Professor Catteruccia said: "In the lab we reduced the number of offspring by a fifth and that's not a huge reduction, but mosquitoes in the laboratory are subjected to much less stress than those in the wild, so we suspect that this kind of intervention would have a bigger impact on the fertility of wild mosquitoes. That's something we would ultimately hope to investigate."

Dr Shaw added: "So far, we haven't been able to completely eliminate HPX15. It's possible that even a small quantity might provide enough protection to prevent a mosquito from becoming infertile, and that if we could in future eliminate HPX15 altogether we might see a more dramatic effect."
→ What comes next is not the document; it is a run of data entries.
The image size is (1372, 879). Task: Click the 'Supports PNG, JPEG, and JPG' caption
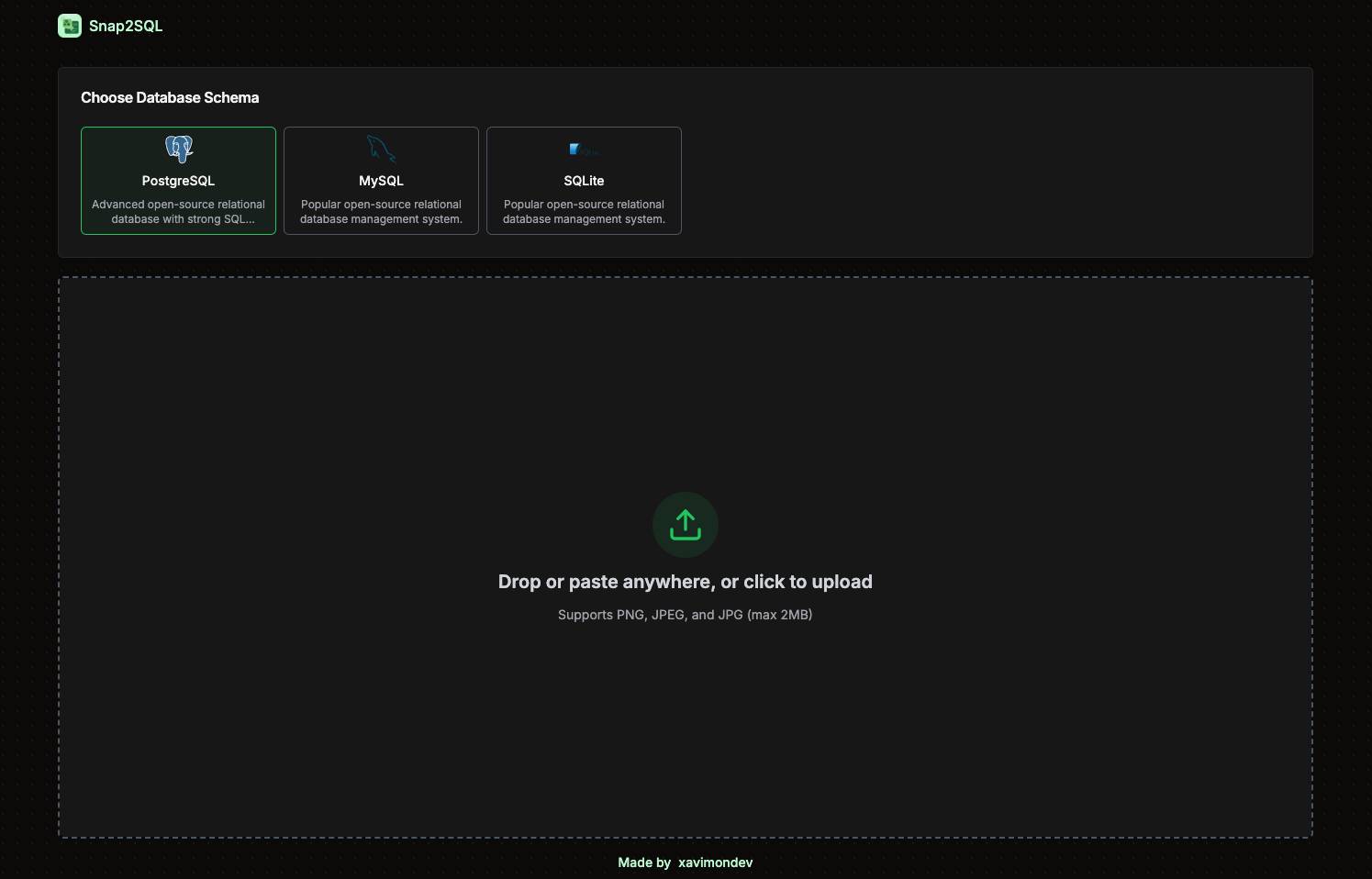[x=685, y=614]

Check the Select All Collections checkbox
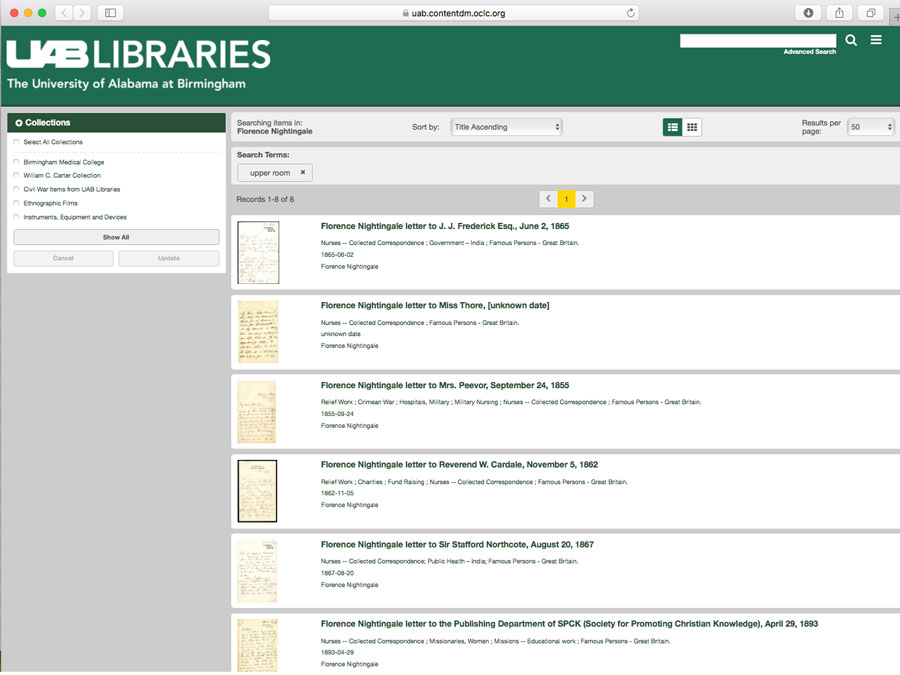16,142
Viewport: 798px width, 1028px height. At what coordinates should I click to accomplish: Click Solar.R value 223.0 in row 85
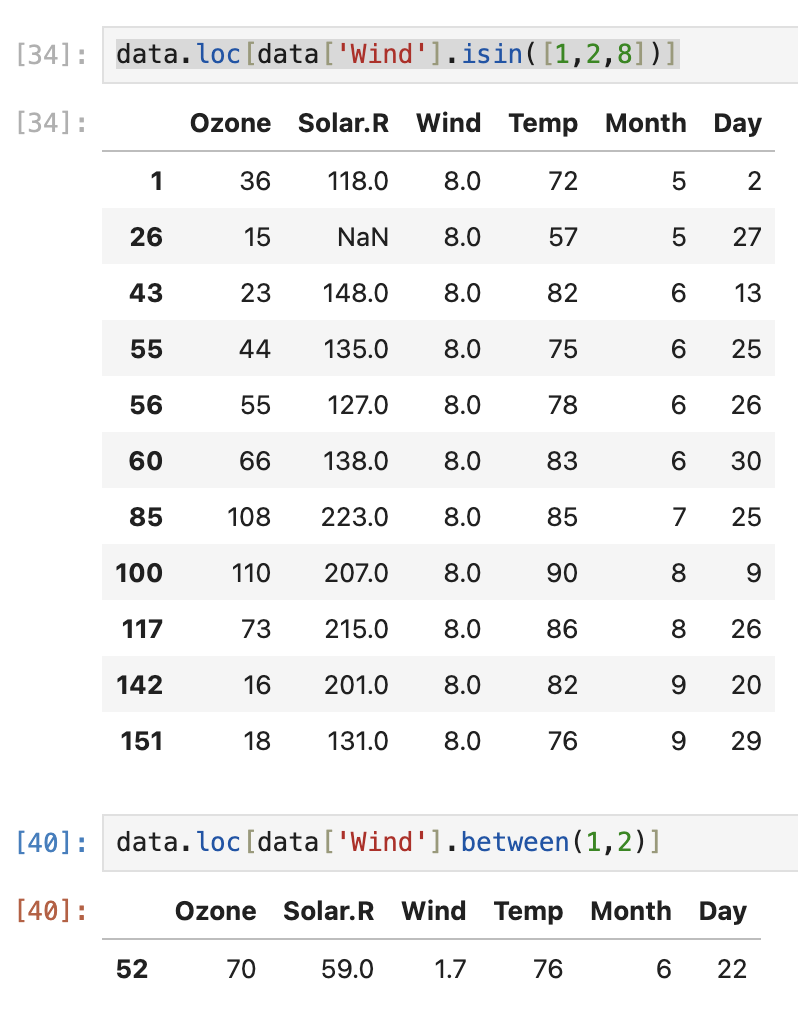click(x=354, y=517)
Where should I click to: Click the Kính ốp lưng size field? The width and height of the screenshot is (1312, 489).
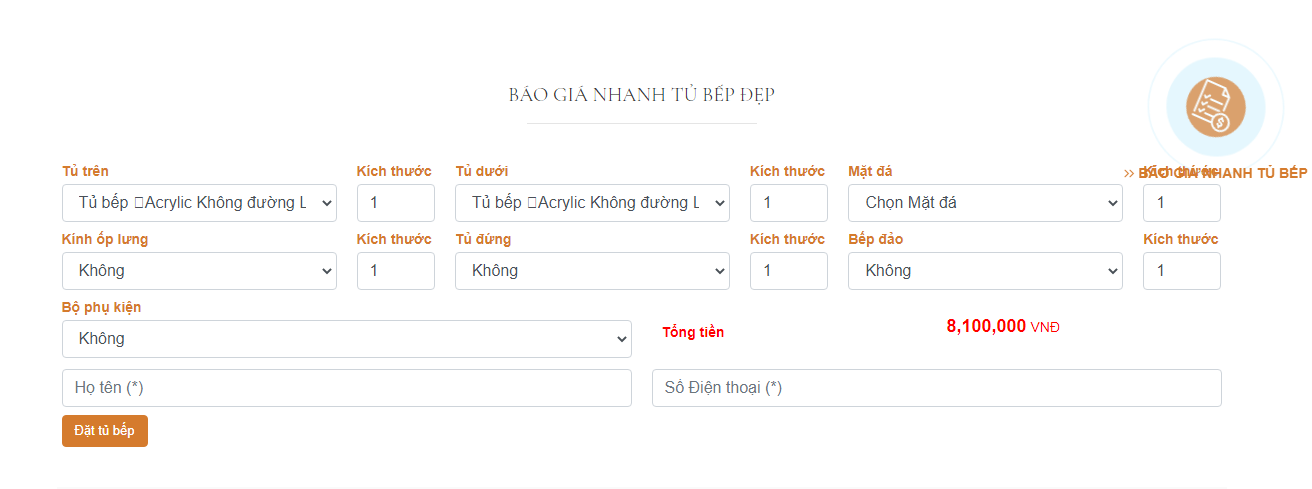(x=395, y=271)
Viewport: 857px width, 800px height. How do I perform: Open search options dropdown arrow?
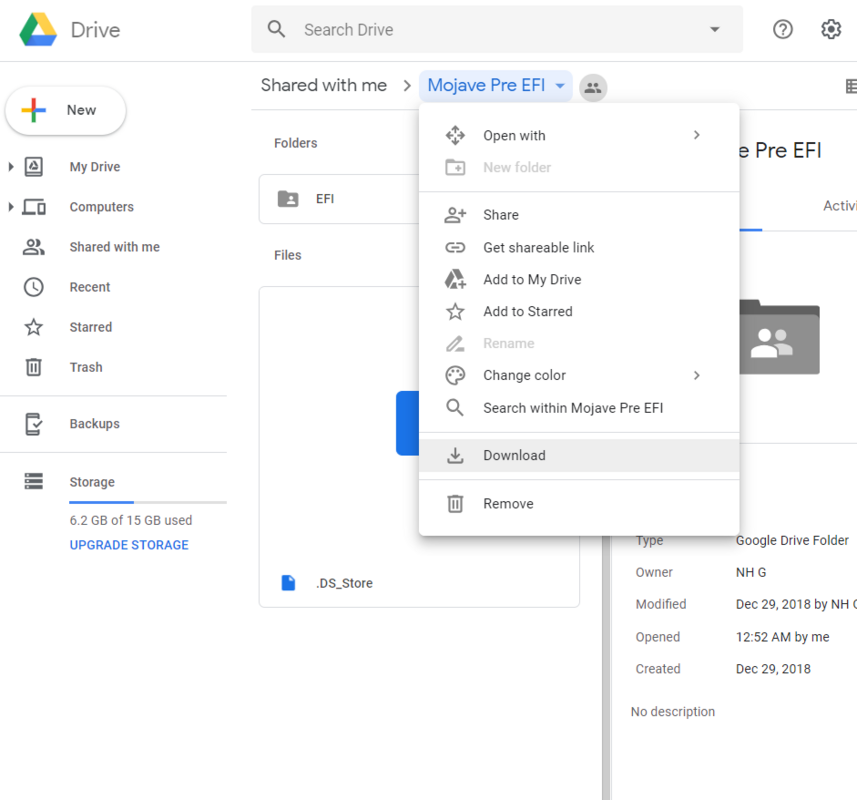715,30
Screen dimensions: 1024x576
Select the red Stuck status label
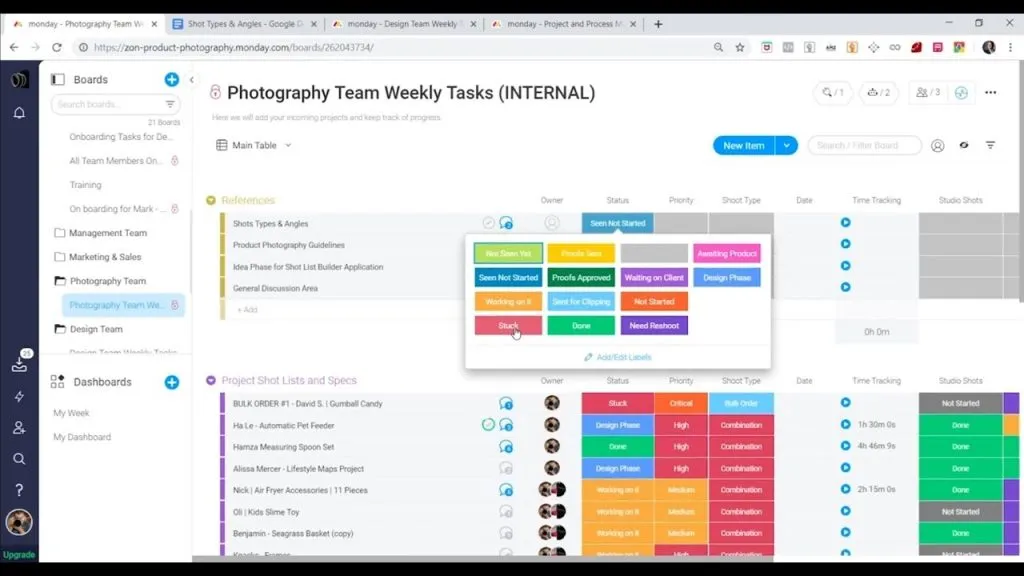coord(508,326)
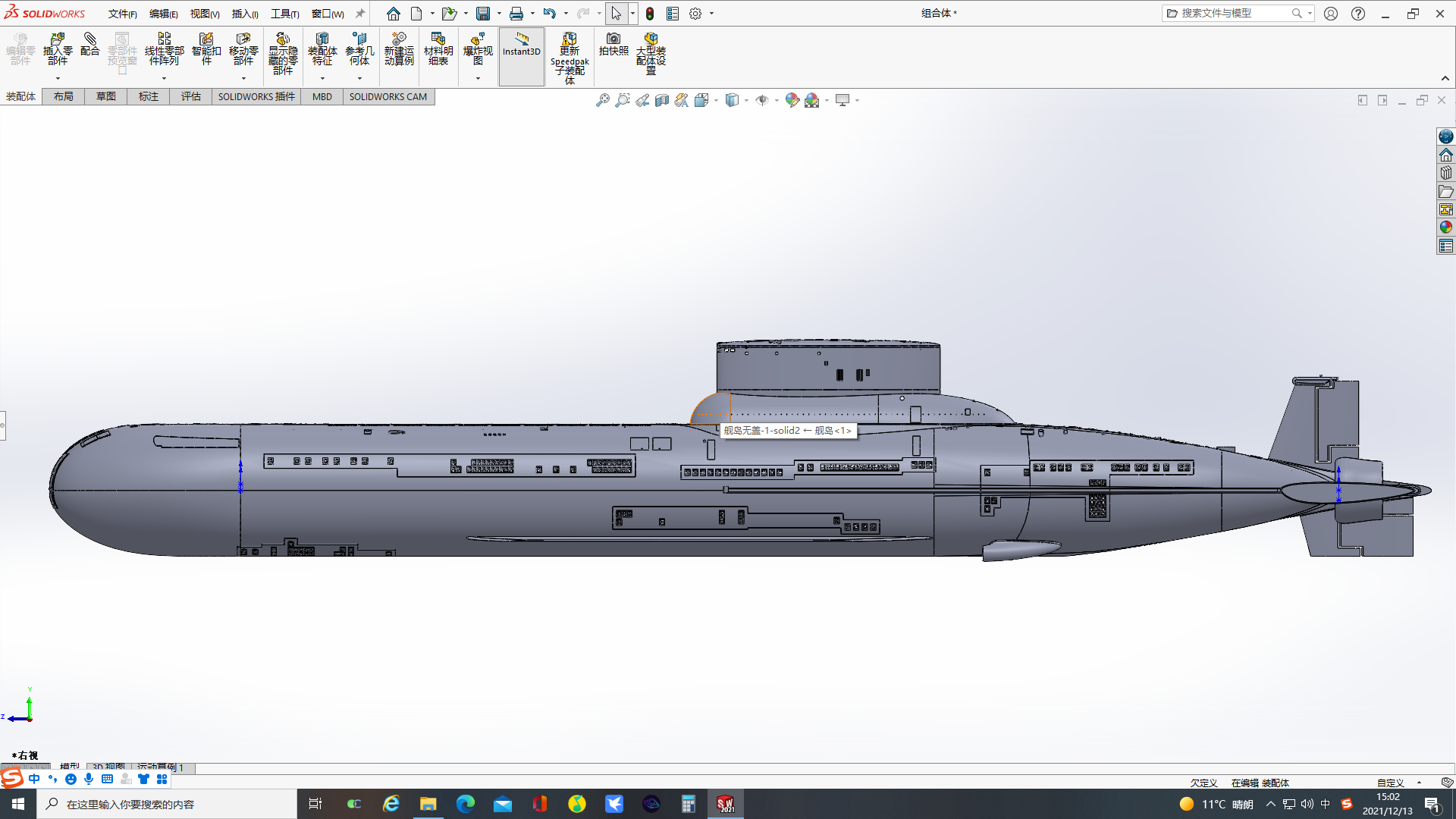Open the 配合 (Mate) tool
Viewport: 1456px width, 819px height.
90,45
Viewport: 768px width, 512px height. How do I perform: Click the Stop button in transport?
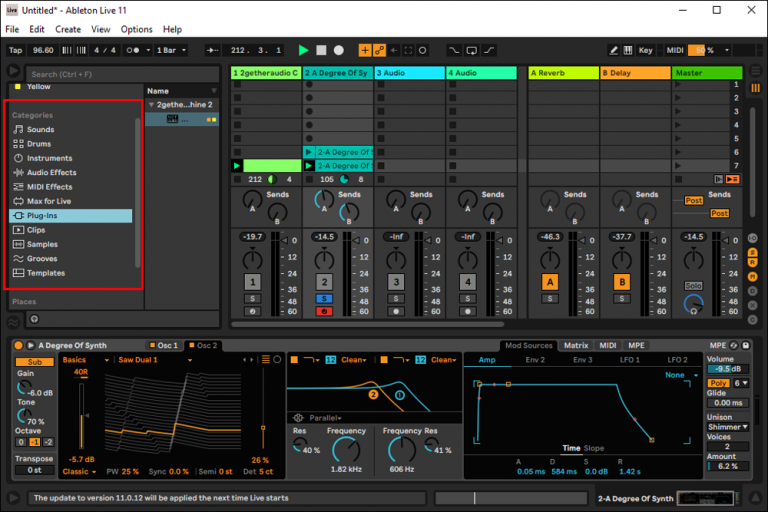321,50
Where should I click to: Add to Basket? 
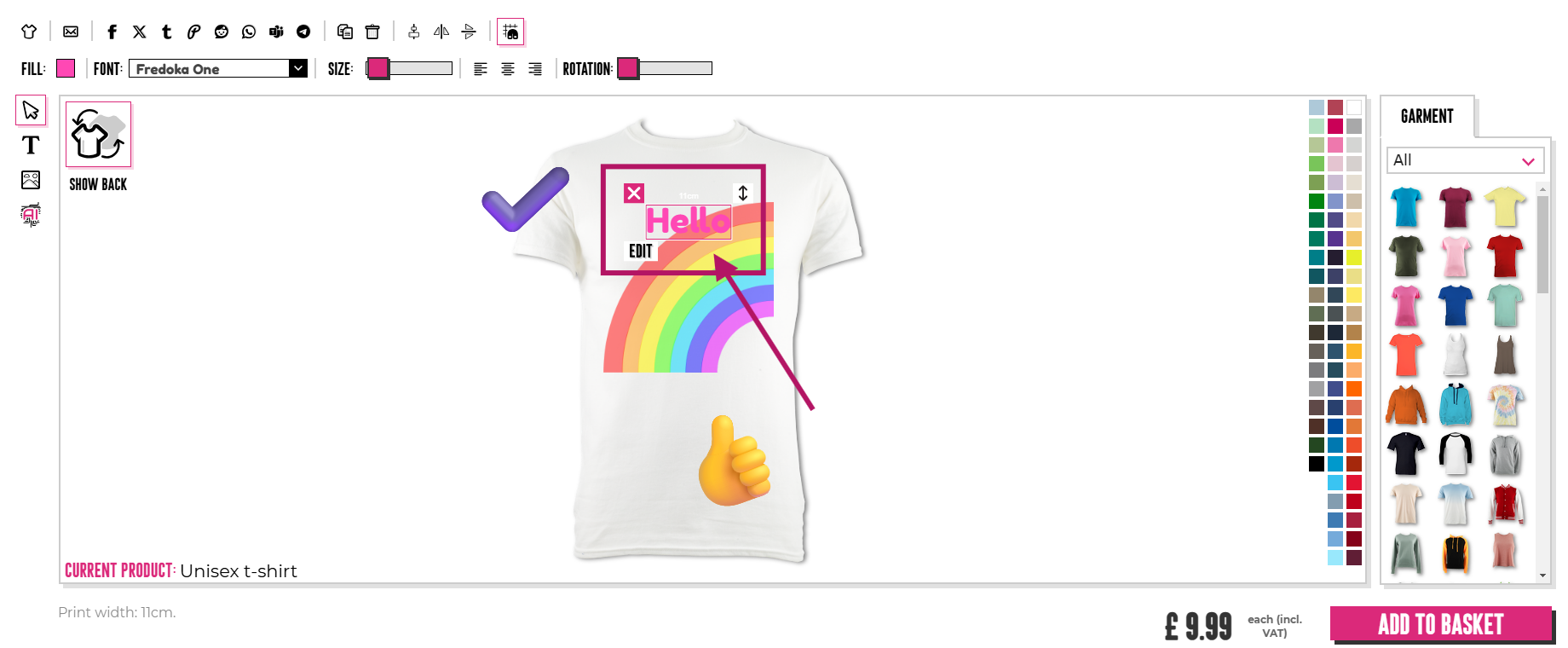coord(1440,624)
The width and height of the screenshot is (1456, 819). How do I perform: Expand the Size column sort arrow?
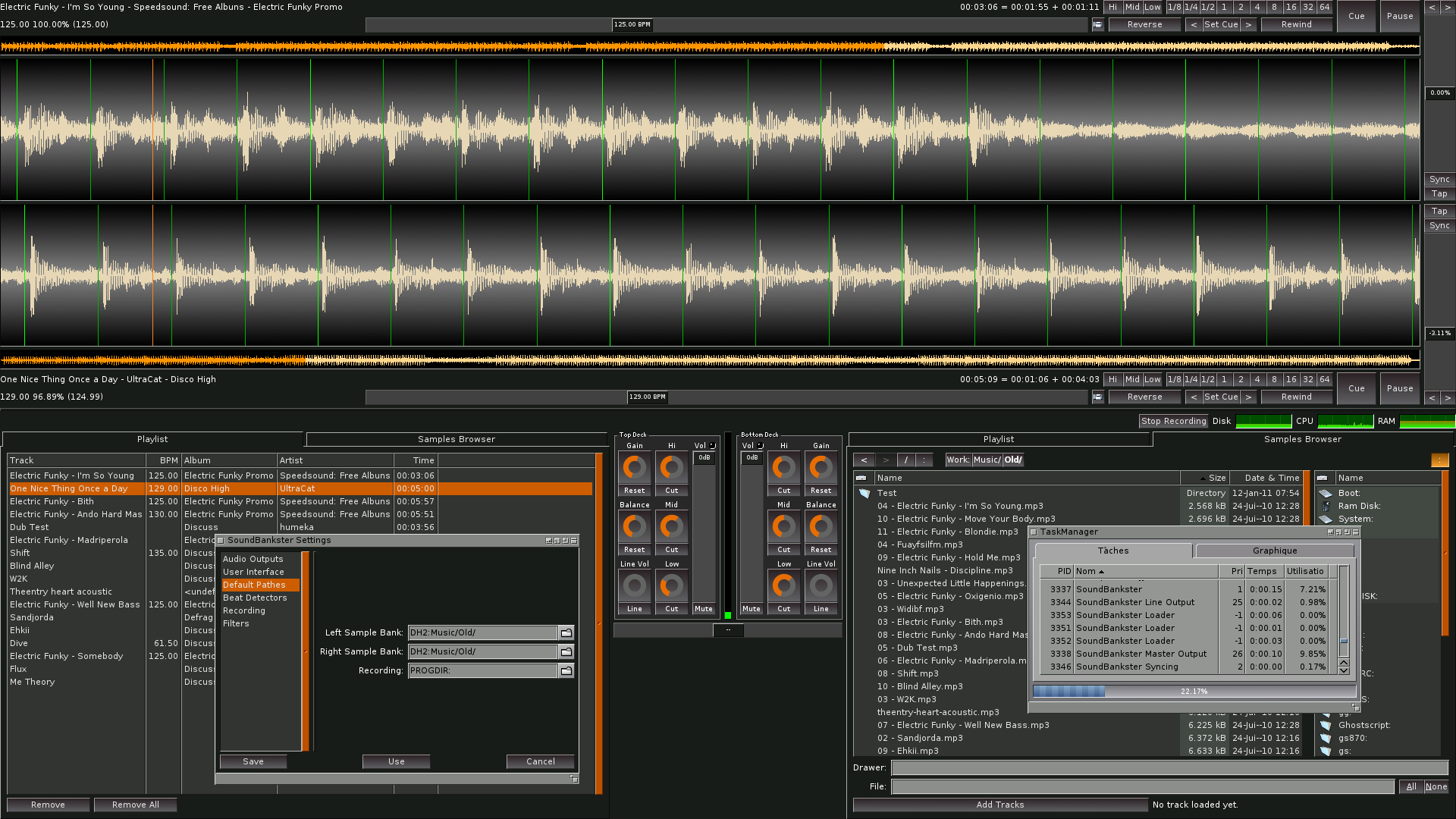click(x=1203, y=479)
Co-author Eleonora Teodori from the University of Perugia concluded: "We're continuing to study the mechanisms involved and we're looking forward to further exploring the potential of targeting HPX15 in mosquitoes as a way of fighting malaria."

The research was funded by the European Research Council FP7 Starting Grant Project, the Wellcome Trust, the Biotechnology and Biological Sciences Research Council, and the National Institutes of Health.


Reference: Mating activates the heme peroxidase HPX15 in the sperm storage organ to ensure fertility in Anopheles gambiae, Proceedings of the National Academy of Sciences, 7 April 2014.